I tried to use the same smile she used when she got off the bus, but the chill of sarcasm must have been completely melted away by the warmth of the wood stove.

I think this because she barely reacted as she stood by the stove with the remote control posed, flipping through channels and warming her backside. But I am quickly proven wrong by her response:

“I don't care if you toss it, but it has a poem on the back that my teacher says I should read to our guests on Thanksgiving. … so … maybe you should read it first.”

Of course, she's fluent in sarcasm. Should have known.

Carefully, I turn the plate over and see the circle of print glued to the back.

It describes the Legend of the Five Kernels, a story about how the pilgrims survived their first winter in America, with a ration of food that on some days equaled only five kernels of corns. In the spring, the pilgrims planted the remaining corn and were able to harvest much food in the fall.

Every Thanksgiving thereafter, the legend says, the pilgrims placed five kernels of corn beside each plate to remind them of their blessings, and to count them.

The first kernel was to signify the beauty of autumn; the next kernel was to remind them of their love for each other; the third to remind them of the family's love; the fourth reminds them of love of friends, specifically the native Americans who helped them survive; and finally, the fifth kernel reminds them of their freedom.

She watched me as I read the back, probably wondering if I'd break down and cry at the sentiment.
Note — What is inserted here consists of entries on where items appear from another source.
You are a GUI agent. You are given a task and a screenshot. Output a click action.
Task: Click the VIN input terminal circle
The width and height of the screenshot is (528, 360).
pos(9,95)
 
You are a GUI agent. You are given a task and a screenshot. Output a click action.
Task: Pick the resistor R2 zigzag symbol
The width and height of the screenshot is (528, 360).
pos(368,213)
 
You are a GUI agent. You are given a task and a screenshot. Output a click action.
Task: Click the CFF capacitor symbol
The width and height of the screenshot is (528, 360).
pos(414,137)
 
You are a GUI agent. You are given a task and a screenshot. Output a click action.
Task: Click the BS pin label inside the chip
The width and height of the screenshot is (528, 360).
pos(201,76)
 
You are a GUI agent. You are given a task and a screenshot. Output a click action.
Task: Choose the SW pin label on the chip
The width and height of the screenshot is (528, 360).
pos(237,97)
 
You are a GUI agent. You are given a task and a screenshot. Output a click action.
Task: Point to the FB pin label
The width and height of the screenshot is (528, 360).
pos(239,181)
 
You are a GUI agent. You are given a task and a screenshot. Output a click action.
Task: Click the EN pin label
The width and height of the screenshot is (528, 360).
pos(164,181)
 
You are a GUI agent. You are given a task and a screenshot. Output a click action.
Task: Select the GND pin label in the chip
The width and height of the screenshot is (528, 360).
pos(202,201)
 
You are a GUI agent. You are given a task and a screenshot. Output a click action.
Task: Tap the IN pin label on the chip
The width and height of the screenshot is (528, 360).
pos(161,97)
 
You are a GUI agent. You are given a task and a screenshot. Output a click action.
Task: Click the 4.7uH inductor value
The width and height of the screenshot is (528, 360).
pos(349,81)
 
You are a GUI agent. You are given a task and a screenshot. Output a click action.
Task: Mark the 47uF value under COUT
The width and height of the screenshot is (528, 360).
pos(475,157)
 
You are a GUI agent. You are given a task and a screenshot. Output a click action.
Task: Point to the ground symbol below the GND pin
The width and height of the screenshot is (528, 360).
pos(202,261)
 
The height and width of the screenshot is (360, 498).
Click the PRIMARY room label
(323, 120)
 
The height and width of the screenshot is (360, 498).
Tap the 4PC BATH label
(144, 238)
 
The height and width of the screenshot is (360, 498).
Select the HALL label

It seemed hollow. Like a sentimental piece of history we know to be wrong. Even the tip of the hat to the “Indian brothers” seems like an afterthought and, knowing the generations of oppression that followed, somehow diminishes the freedom the Pilgrims took for themselves.

“Perhaps, next Thanksgiving we will count our blessings with strawberries,” I offer instead, reminding her of a recent trip to Howes Cave and the Iroquois Museum, where the docent gave her ideas for a school project.

Strawberry drink.

Strawberries, she explained, were the first blooming fruit of the new year, and they symbolize a new beginning. They are food, a fruit and medicine. When you were welcomed into a village you were given food, shelter, and your clothes were washed and mended. You were also given a strawberry drink to cleanse your palate and your soul.

“That's a great idea,” she said. “I think we should make our tradition from now on to count our blessings with five strawberries … especially since the dog just ate the candy corn.”